# 1099-INT form from IRS



## caroln (Feb 5, 2022)

I got a 1099-INT form today from the IRS for $14.51.  It says total interest paid or credited in calendar year 2021 and I have to report it as income.  I didn't receive any interest payment from the IRS in check form or credit on anything in 2021.  I researched this and found that these interest payments are for people who had refunds due, but received them after 4/15/21 or later.  I didn't have a refund, I had to pay.

So I checked the previous year when I did get a refund, but I got the refund in February.  According to what I read, I still wouldn't be eligible for an interest payment because I received it before 4/15.

Did I receive this 1099-INT form in error or am I missing some information?  I hope someone here knows, because I REALLY don't want to have to call the IRS with a question.  Thanks in advance.


----------



## bingo (Feb 5, 2022)

you will have to  call them....argh!


----------



## JaniceM (Feb 5, 2022)

and make sure your phone battery is charged up...  it can take a LOOOOONG time..


----------



## caroln (Feb 5, 2022)

Oh, c**p!


----------



## ohioboy (Feb 5, 2022)

The IRS is not attempting to give you money. As an example, if you earned more than 10.00 in interest from a bank account, the payer reported it to the IRS. On the 1099 who does it say the Payer is (payers TIN)?


----------



## Aunt Bea (Feb 5, 2022)

The impact on your taxable income will be so negligible that I would list it on my income tax form and get on with my life.

Good luck!


----------



## Chet (Feb 5, 2022)

The tax on $14.51 will be so small, it might be easier to just include it as income. If you're in the 10% bracket it's only $1.45. Chances are the IRS will be correct.


----------



## caroln (Feb 5, 2022)

ohioboy said:


> The IRS is not attempting to give you money. As an example, if you earned more than 10.00 in interest from a bank account, the payer reported it to the IRS. On the 1099 who does it say the Payer is (payers TIN)?


The payer is the IRS itself.  They said they paid me the interest.


----------



## ohioboy (Feb 5, 2022)

caroln said:


> The payer is the IRS itself.  They said they paid me the interest.

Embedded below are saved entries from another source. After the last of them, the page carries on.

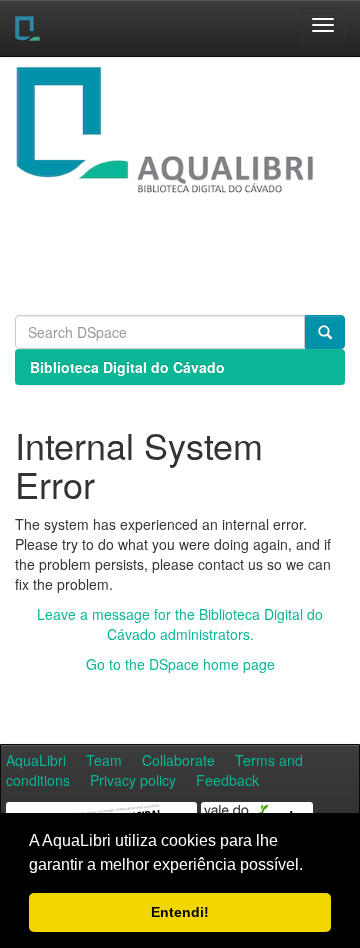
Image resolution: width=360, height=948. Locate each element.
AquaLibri (36, 760)
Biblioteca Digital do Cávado (127, 367)
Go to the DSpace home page (180, 664)
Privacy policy (133, 780)
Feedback (227, 780)
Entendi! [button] (180, 912)
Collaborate (178, 760)
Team (104, 760)
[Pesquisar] (325, 332)
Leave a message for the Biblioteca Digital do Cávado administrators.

Probably a screw up then, *IR*re*S*ponsible. Or maybe your stimulus was not paid to you in a timely matter so they accrued the interest?


----------



## caroln (Feb 5, 2022)

Who's knows what lurks in the minds of the IRS!  I really don't want to call them, so I'm going to do my taxes with the $14.51, then take it out and see if it makes any difference.  If not, I'll just include it.  I use the H & R Block program, so it's not hard.


----------